2017-ilk8ay.jpg [1]
OHAL koşulları altında KHK’larla işçilerin hakları gasp ediliyor. OHAL’in sermayenin önündeki engellerin kaldırılması için kullanıldığını gizleme gereği bile duyulmuyor. Patronlar bu durumdan cesaret alıyor, işçilerin sendikal örgütlenme hakkını kullanmalarına engel oluyor. İş Sağlığı ve Güvenliği yasasının birçok maddesi de patronların yararına olacak şekilde ertelendi. Bunun bedelini sıklaşan iş kazalarında ve iş cinayetlerinde hayatını veya sağlığını kaybeden işçiler ödüyor.
İşçi Sağlığı ve İş Güvenliği Meclisinin her ay yayınladığı iş cinayeti raporları, işçi ölümlerinin ulaştığı boyutu gözler önüne seriyor. İSİG Meclisinin son yayınladığı Ağustos ayı raporuna göre geçen ay en az 217 işçi hayatını kaybetti. Bu işçilerin 16’sı çocuk işçi. 2017’nin ilk 8 ayında yaşamını yitiren işçilerin sayısı ise en az 1338’e ulaştı.

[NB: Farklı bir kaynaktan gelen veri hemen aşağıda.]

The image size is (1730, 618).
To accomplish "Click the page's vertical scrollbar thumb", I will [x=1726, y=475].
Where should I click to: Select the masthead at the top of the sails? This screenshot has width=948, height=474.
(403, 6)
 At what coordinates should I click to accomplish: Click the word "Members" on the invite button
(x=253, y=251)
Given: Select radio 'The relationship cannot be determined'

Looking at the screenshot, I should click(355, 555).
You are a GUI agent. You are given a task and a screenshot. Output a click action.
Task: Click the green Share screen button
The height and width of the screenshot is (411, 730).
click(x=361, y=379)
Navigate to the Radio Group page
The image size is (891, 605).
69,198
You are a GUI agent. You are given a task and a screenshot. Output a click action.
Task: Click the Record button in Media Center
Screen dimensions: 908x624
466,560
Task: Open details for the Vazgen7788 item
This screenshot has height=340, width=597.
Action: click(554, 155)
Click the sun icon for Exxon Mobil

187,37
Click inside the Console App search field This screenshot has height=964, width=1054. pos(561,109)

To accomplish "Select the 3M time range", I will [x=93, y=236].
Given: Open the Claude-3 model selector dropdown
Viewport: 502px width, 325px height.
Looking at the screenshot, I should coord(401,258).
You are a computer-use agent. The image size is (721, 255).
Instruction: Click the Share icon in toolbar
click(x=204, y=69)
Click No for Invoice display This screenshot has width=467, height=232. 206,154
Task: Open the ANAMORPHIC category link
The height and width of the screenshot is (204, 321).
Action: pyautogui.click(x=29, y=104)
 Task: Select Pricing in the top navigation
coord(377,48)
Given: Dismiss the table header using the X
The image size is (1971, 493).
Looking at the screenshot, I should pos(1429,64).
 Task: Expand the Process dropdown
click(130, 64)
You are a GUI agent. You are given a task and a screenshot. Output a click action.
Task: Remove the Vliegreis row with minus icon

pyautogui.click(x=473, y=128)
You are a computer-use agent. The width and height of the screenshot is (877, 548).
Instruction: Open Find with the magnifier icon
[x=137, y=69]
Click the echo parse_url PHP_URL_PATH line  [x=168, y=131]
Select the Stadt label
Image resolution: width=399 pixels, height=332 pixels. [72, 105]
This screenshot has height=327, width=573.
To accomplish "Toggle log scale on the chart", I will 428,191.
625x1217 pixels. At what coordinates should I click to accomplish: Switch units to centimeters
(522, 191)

56 işçi inşaat-yol işkolunda, 54 işçi orman işkolunda, 40 işçi taşımacılık, 11 işçi büro, 9 işçi enerji, 8 işçi metal işkolunda meydana gelen iş cinayetlerinde yaşamını yitirdi. Bu iş cinayetlerinin 64’ü trafik-servis kazası, 35’i yüksekten düşme, 22’si ezilme-göçük, 20’si elektrik çarpması, 20’si şiddet, 16’sı kalp krizi-beyin kanaması, 10’u zehirlenme-boğulma nedeniyle gerçekleşti.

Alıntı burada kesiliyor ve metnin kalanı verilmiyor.